Prompt -> Return, from the material below, each line in which "agent" occurs.

◇ ◇ ◇ ◇

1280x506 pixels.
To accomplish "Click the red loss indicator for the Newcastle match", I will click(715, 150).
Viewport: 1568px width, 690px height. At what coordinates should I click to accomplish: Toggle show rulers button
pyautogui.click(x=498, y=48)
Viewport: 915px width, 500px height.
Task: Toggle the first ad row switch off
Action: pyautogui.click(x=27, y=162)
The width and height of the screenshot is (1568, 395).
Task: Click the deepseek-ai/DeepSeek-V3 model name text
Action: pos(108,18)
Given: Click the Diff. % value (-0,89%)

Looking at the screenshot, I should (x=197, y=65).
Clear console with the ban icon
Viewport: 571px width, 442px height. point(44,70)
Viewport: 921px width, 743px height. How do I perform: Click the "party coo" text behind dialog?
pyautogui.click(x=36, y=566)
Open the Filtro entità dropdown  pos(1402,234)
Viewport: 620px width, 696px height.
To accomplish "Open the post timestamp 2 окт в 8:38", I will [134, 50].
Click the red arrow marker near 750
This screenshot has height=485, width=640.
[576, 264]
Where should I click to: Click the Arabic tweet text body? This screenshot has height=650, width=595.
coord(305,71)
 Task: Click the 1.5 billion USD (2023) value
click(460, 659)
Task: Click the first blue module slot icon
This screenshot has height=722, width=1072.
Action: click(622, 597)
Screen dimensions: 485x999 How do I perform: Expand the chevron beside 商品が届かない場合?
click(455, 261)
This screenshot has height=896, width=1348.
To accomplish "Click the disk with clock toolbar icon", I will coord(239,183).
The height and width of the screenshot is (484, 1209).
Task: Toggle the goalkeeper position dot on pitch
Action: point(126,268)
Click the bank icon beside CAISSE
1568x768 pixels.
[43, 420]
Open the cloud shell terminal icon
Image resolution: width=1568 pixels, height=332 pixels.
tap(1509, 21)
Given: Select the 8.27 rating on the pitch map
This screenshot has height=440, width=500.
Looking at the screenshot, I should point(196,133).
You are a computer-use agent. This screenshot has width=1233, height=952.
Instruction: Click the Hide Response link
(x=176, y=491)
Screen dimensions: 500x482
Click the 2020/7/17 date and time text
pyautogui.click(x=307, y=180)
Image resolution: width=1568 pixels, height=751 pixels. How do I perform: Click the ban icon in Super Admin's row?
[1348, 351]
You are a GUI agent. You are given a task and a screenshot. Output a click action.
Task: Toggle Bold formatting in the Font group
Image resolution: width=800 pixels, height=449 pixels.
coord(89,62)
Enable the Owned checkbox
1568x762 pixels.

◇ ◇ ◇ ◇

Solution ->
You are a computer-use agent. This screenshot has width=1233, height=952.
You are a GUI agent. You are given a task and a screenshot. Output a click action.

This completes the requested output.